3. **保持向后兼容**：`FusedMoE` 和 `MoeRunnerConfig` 定义未改动，仅修改调用点顺序。对于 in-place 内核，行为 bit-for-bit 不变。

关键文件：
- `python/sglang/srt/models/deepseek_v2.py`（模块 模型层；类别 source；类型 core-logic；符号 forward_normal）: DeepSeek V2/V3/V4 模型的核心 MoE 前向逻辑，通过调整共享专家调用顺序降低长 prefill 的峰值显存。

关键符号：forward_normal

## 关键源码片段

### `python/sglang/srt/models/deepseek_v2.py`

DeepSeek V2/V3/V4 模型的核心 MoE 前向逻辑，通过调整共享专家调用顺序降低长 prefill 的峰值显存。

```python
# python/sglang/srt/models/deepseek_v2.py — DeepseekV2MoE.forward_normal 部分
# 判断 routed kernel 是否就地修改输入；若不就地修改，则可延迟共享专家计算
# 以降低峰值显存（routed workspace 可在共享专家前释放）
defer_shared = not self.experts.moe_runner_config.inplace

if hidden_states.shape[0] > 0:
    # 只有非延迟场景（in-place kernel）才在 routed 之前计算共享专家
    if not defer_shared and not self._fuse_shared_experts_inside_sbo:
        shared_output = self._forward_shared_experts(
            hidden_states, gemm_output_zero_allocator
        )
    # ... 后续 router_logits, topk 计算不变 ...

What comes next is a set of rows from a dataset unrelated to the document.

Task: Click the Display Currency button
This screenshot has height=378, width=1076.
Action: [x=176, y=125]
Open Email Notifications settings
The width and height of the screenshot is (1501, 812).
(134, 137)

# 执行 routed MoE 内核（此时不会修改 hidden_states）
final_hidden_states = self.experts(hidden_states, topk_output)

# 在 routed 调用之后，若为延迟场景且需要共享专家，则在此计算
# 此时 routed workspace 已可释放，避免与共享专家激活同时驻留 GPU
if (
    defer_shared
    and hidden_states.shape[0] > 0
    and not self._fuse_shared_experts_inside_sbo
):
    shared_output = self._forward_shared_experts(
        hidden_states, gemm_output_zero_allocator
    )

```

# 评论区精华

Review 中 gemini-code-assist[bot] 建议在 `forward_normal` 函数开头初始化 `shared_output = None`，以避免潜在的 `UnboundLocalError`（当前逻辑虽能确保使用前赋值，但初始化更安全清晰）。该评论未被采纳或回复。

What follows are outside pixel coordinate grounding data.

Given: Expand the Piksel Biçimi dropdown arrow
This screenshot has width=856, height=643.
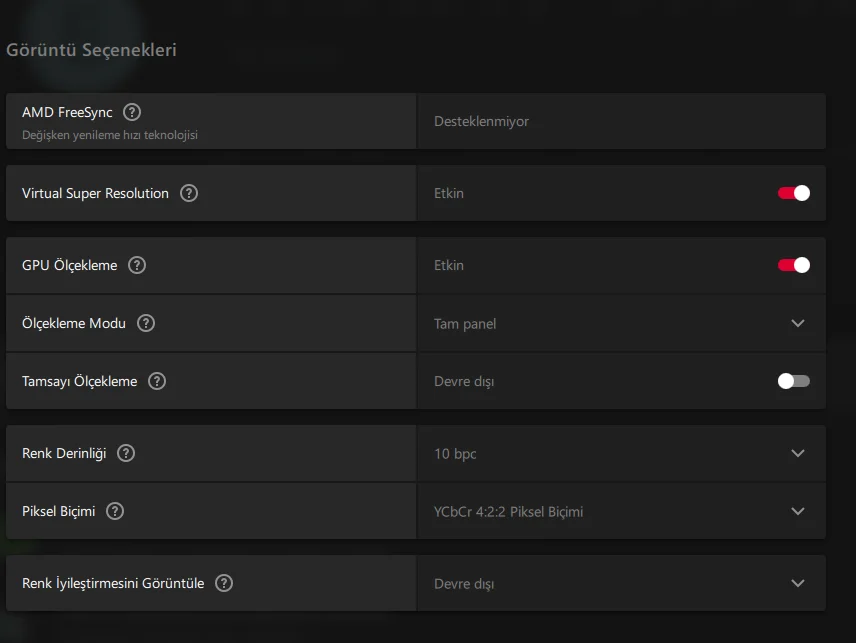Looking at the screenshot, I should tap(798, 511).
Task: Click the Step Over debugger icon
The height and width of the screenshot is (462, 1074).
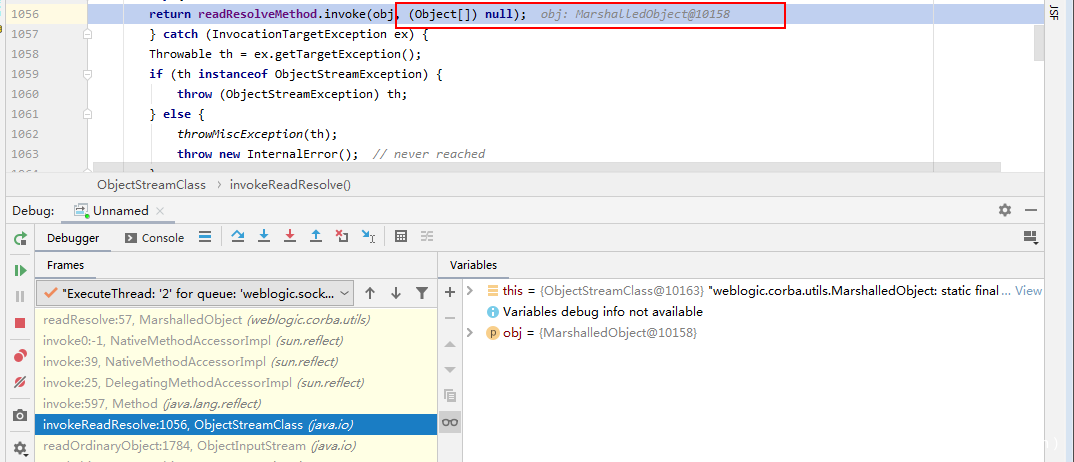Action: click(238, 237)
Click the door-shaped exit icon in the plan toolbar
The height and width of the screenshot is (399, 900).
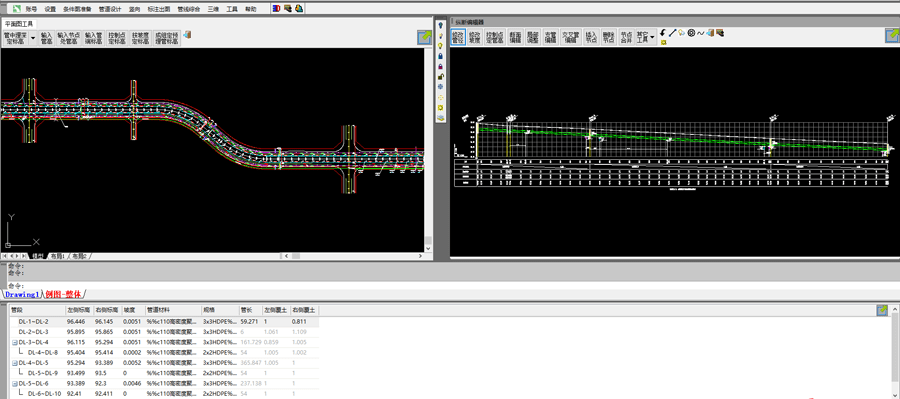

- shared_output 变量初始化安全性 (correctness): 未采纳或回复，当前代码未作修改。

# 风险与影响

- 风险：
 1. 仅当 `defer_shared = True` 且 `hidden_states.shape[0] > 0` 且 `_fuse_shared_experts_inside_sbo` 为 `False` 时才会走新路径，其他情况行为不变，回归风险低。
 2. 若未来引入新的 routed 内核且 `inplace` 属性设置错误，可能导致共享专家未被计算。依赖 `moe_runner_config.inplace` 的正确性。
 3. 未新增测试覆盖延迟路径，需依赖现有 CI。
 - 影响：**影响范围**：仅影响使用 non-mutating routed MoE 内核（如 flashinfer_trtllm_routed）的 DeepSeek V2/V3/V4 类模型，TP=4 的 Kimi-K2.5-NVFP4 在 16K prefill 场景下显存峰值降低。**影响程度**：中等，属于性能优化且不改动接口和语义。
 - 风险标记：核心路径变更 , 缺少测试覆盖 , 依赖配置正确性

# 关联脉络

- PR #24884 [MoE] Decouple Mega MoE from DeepEP backend: 都涉及 DeepSeek V2/V3/V4 的 MoE 层逻辑，同一文件 deepseek_v2.py 被修改。
- PR #24691 [UnifiedTree]: Support HiCache For DeepSeek_V4: DeepSeek V4 相关优化，同一模型系列。